Искусство Пригова определяется тем же демократическим принципом. Вместо того чтобы поддерживать привилегированный статус художественного, неотчужденного труда, Пригов всегда подчеркивал, что рабо тает как простой рабочий, выполняющий определенную дневную норму — создающий определенное количество стихотворений и рисунков каждый день. Они могут быть неровными по качеству — одни лучше, другие хуже, — но в своей массе служат свидетельством жизни художника. Не следует забывать, что техника рисования Пригова была крайне трудоемкой. В основном он делал свои рисунки шариковой ручкой. Если внимательно посмотреть на них, то видно, что эффект мрака и угрозы достигается за счет густой сети точек и штрихов, направленных к центру черного пятна, символизирующего вторжение хаоса. Пригов проводил ночи напролет, рисуя ручкой тонкие, почти невидимые линии. Его труд казался избыточным, практически бессмысленным, но он служил ему средством и мерой самодисциплины. И не случайно он тратил столько времени и сил именно на изображение хаоса, в то время как его образы советского космоса в основном представляли собой цитаты и апроприации. В отличие от Вагнера, начинавшего с попыток реконструировать священный мир прошлого, восстановить его целостность и чистоту, Пригов исходил из хаотичных и лишенных чистоты образов настоящего, пытаясь найти шаткое равновесие между традицией и ее разрушением.

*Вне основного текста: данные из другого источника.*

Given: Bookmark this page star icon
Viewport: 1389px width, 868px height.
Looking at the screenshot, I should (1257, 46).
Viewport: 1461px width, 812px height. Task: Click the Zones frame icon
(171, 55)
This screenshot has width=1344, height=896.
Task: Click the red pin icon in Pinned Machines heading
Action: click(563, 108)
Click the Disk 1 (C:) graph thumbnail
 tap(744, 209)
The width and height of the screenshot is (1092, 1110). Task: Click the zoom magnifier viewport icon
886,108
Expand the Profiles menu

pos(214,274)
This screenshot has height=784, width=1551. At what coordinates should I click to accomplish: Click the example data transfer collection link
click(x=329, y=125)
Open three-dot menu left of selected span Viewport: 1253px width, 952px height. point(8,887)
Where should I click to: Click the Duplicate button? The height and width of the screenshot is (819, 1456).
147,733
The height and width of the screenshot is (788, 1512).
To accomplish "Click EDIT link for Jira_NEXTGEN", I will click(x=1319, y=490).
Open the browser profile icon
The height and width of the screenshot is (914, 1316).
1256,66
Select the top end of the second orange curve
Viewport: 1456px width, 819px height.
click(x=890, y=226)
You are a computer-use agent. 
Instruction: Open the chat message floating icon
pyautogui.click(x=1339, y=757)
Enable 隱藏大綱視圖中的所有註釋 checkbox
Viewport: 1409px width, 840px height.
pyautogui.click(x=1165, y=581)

Общая масса образов, созданных Приговым этим методом, производит сильнейшее впечатление. Пригов был ходячим Gesamtkunstwerk. В мире, который он изображал, продолжала течь кровь, равно как текли и чернила из его ручки. Эти потоки было невозможно остановить — разве что смерть могла остановить попытки художника держаться на плаву в этих двух потенциально бесконечных потоках. Можно сказать, что Пригов практиковал расширенную версию «тотального произведения искусства», включающую также возможность его собственной неудачи.
Перевод с английского АНДРЕЯ ФОМЕНКО
Примечания
- ^ Пригов Д. Советские тексты 1979–1984. СПб: Издательство Ивана Лимбаха, 1997. С. 153.
- ^ Caillois R. The Mask of Medusa. London: Victor Gollancz, 1964. Р. 119. Lacan J. The Four Fundamental Concepts of Psychoanalysis. New York: Norton, 1998. P. 95.
- ^ Lacan J. Op. cit. — P. 96.
- ^ Ball H. Flight out of Time. Berkeley: University of California Press, 1996. P.57.
- ^ Балль Г. Цюрихский дневник // Шуман К. Дадаизм в Цюрихе, Берлине, Ганновере и Кельне: тексты, иллюстрации, документы. М.: Республика, 2002. С. 106.
- ^ Пригов Д. Советские тексты 1979–1984. СПб: Издательство Ивана Лимбаха, 1997. С. 130.
- ^ Перевод Всеволода Чешихина.
- ^ Вагнер Р. Избранные работы. М.: Искусство, 1978. С. 164.